The argument goes that buggery is indecent primarily because it is inserting into an area that the body has set aside for waste disposal. Unhygienic it may be, but the penis also discharges buckets of waste urine daily. Spreading food on a body and licking it off is not too hygienic either. There are countless dangers in all kinds of sexual activity and there are countless dangers in many other activities non-sexual in nature. It is pertinent to warn others if you know someone has a disease, but risks we take in life are our own business when nobody else is liable to be hurt. I repeat, not all homosexuals bugger one another, not all heterosexuals bugger one another. Some do, some do not. Vast numbers of homosexuals find it repellent.

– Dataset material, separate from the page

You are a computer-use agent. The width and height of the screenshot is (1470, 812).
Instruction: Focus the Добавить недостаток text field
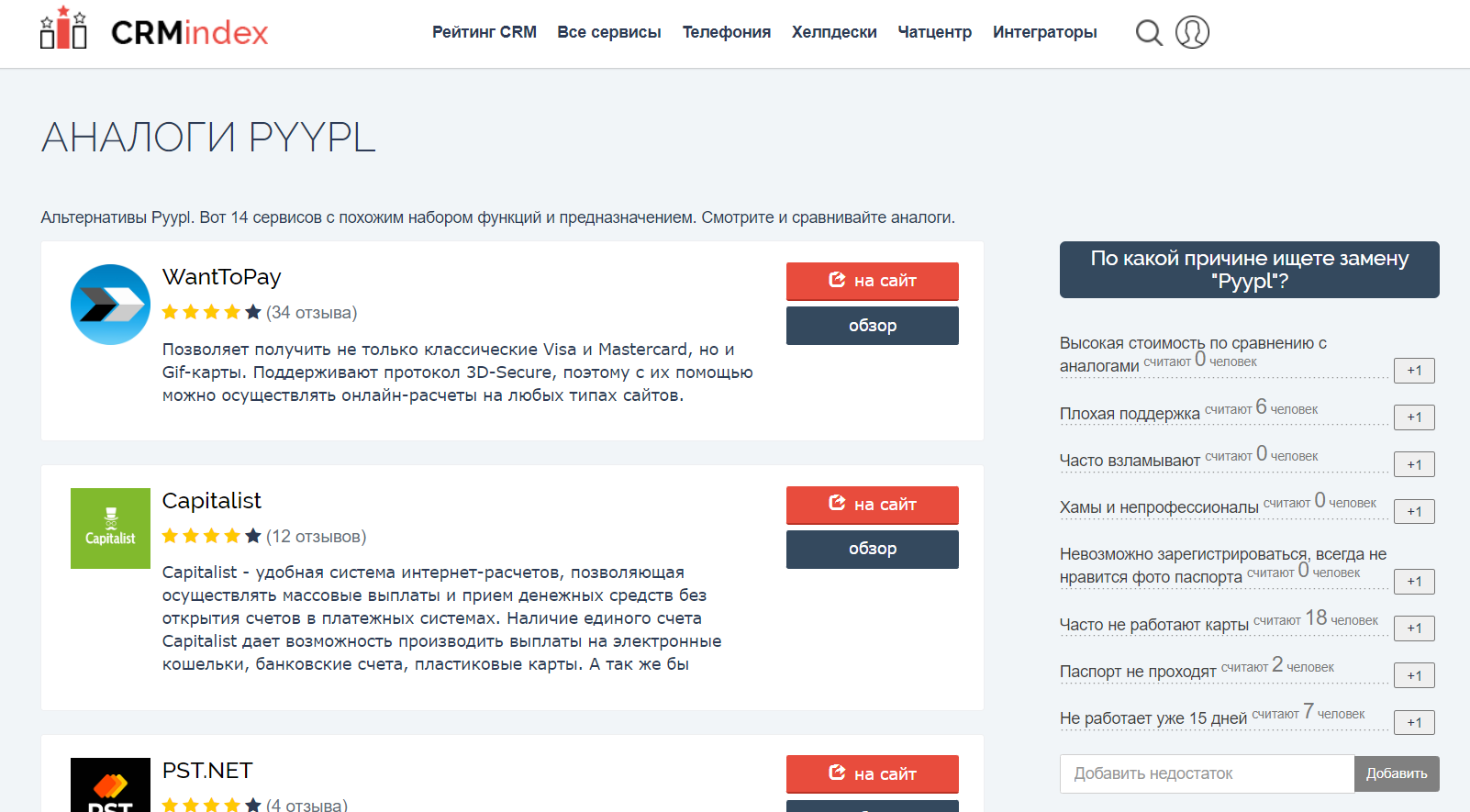pos(1207,773)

At your first day in your new job, you are introduced to your teammates. “This is Hilda the heterosexual.” “Over there we have Paul the polite one who likes tickling and face sitting.” “Sarah on your left once tried the doggy position but prefers to be on top most of the time.” “Justine is a part time dominatrix with her own fully kitted out dungeon.” In reality, we keep our own sexual forays close to our chests and don’t talk much about other people’s unless it’s iso-sexual.

Oral sex in all manner of positions is practiced between a whole range of deviants. It is hard to argue that gender is important in this instance. It makes no odds what you have down below when kissing or caressing or at what angle or what posture. Sex for the sake of sexual gratification is commonplace. Sex during pregnancy. Sex on one's own. Sex for fun. Sex for thrills. Sex even in the hope of replicating. Maybe we could limit sex to once a month during ovulation and never again after or when we have no motive of making babies. Is it a sin, is it immoral for couples who know that they are infertile to have sex with each other? There have been many a long-lasting romance where neither saw one another naked. It is hard to imagine not seeing your partner in their birthday suit. Just making do with some fumbling under the blankets. Many would discreetly lift what was necessary and in a few fleeting moments the task was done. How different, different times are.

Some have said, “If only they tried harder, with those of the opposite sex, they would find that they like it.” One could argue that if one tried bestiality they might like that too if they tried it for long enough. Most are quite sure that having intercourse with a goat is not for them without needing to go to a farm and give it a go. Whilst discovery is key to finding the right person, one finds the general type that they are attracted to at an early age and that doesn’t fundamentally change.

The most foolish of fools think that someone can choose or change their sexuality. We home in on what appeals to us the most as we reach our teens. Some have suggested that people can be converted, turned straight, by all kinds of therapies. They think it is akin to some kind of addiction that can be fixed. Sadly, your preferences are hardwired into you. Not exactly sad, as to you it all seems perfectly natural.